The data:

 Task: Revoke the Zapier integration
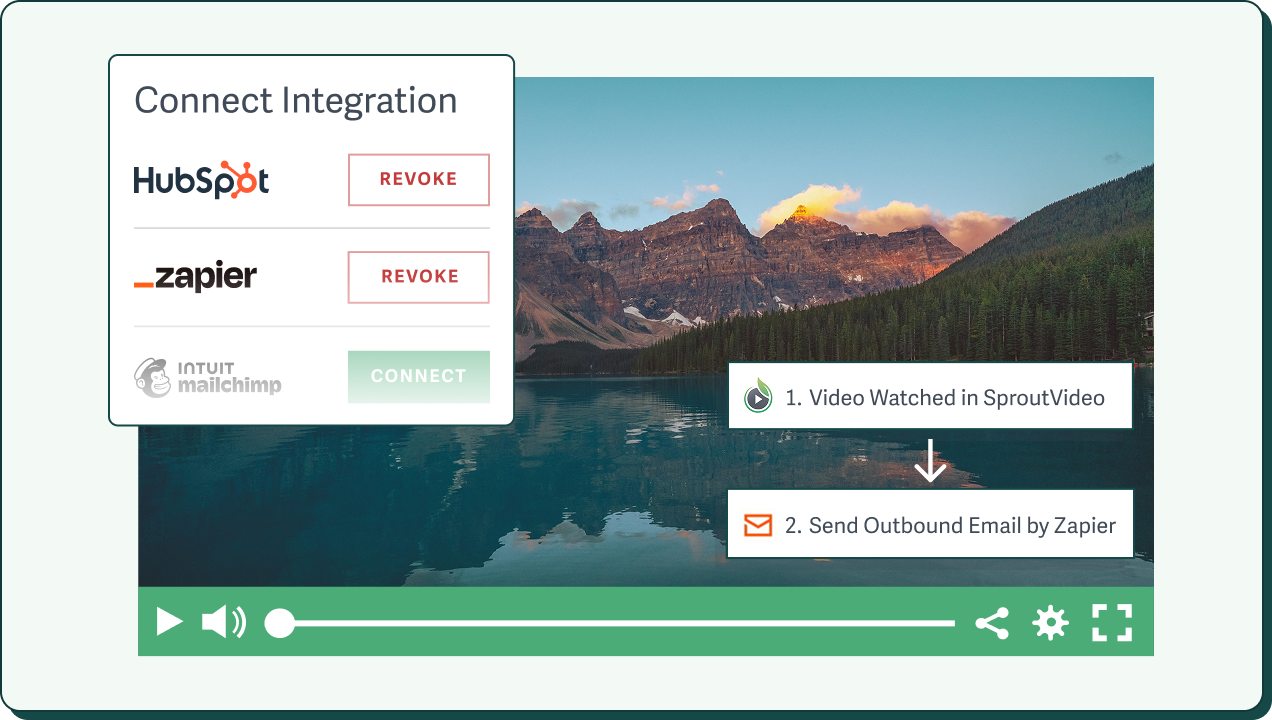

---

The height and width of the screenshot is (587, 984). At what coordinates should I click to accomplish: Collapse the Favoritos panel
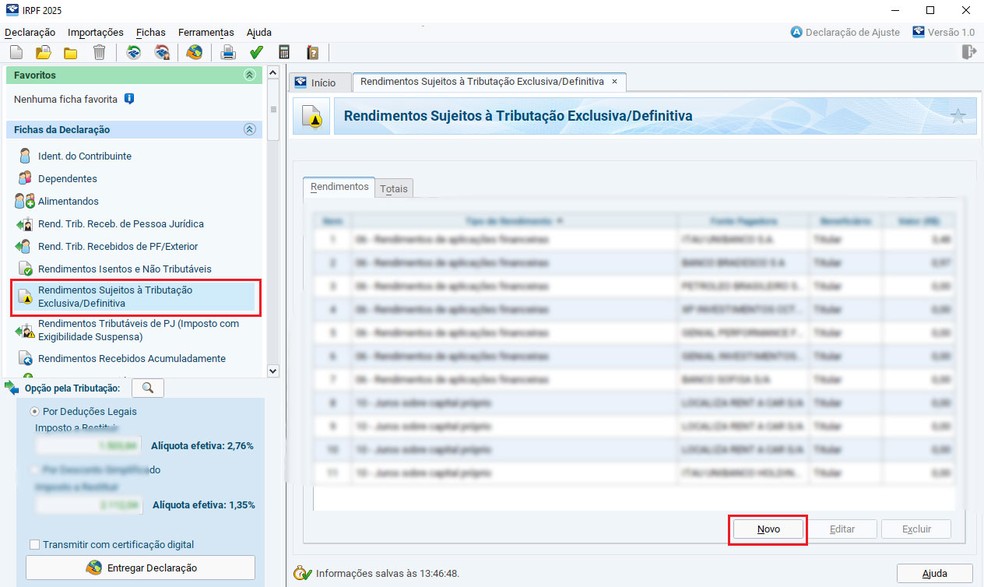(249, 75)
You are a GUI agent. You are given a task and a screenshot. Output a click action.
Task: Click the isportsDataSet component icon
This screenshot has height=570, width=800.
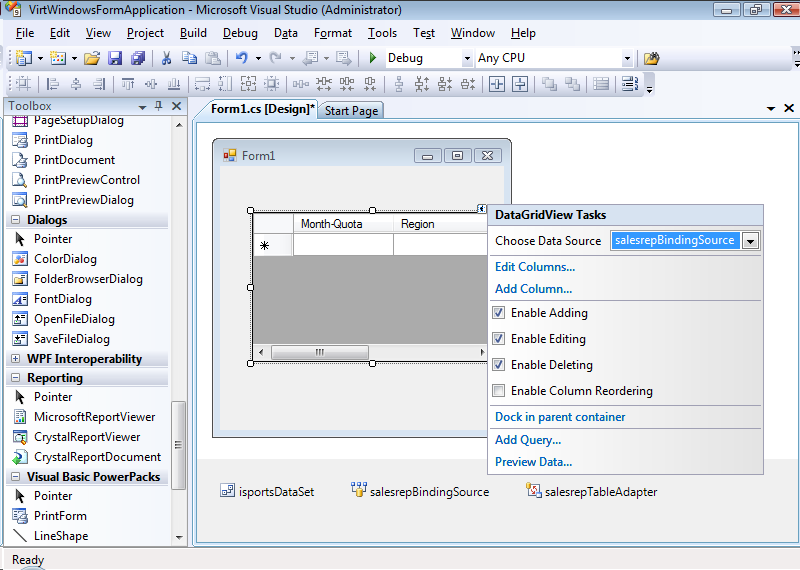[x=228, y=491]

--

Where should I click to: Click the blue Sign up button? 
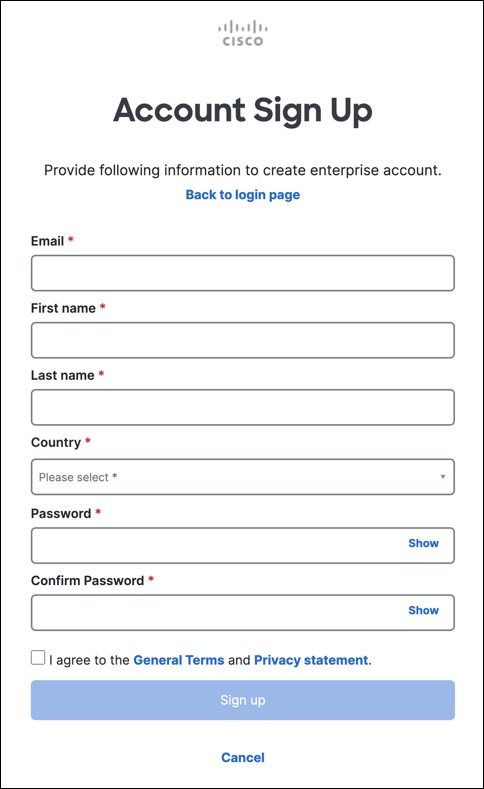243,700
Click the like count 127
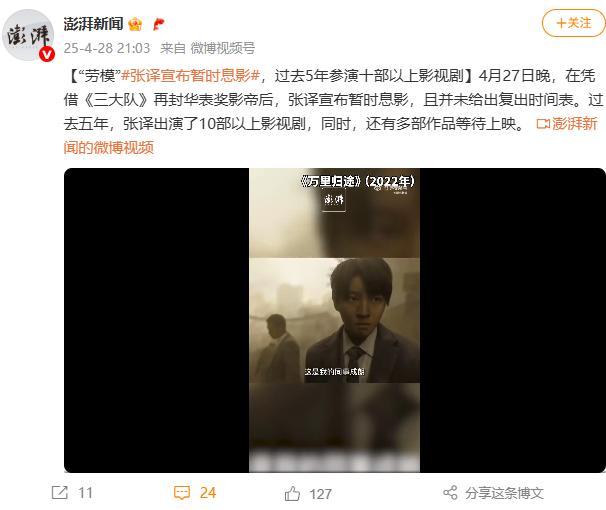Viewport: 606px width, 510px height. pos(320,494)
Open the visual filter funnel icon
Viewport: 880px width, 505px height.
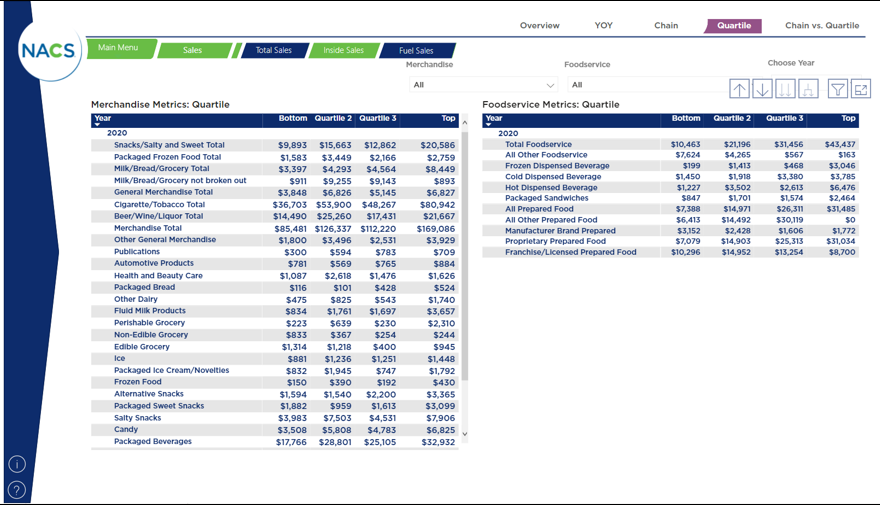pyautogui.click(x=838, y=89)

What is required:
When a line contains the string "icon", copy it from the records.

Answer section:
Task: Click the isportsDataSet component icon
Open the visual filter funnel icon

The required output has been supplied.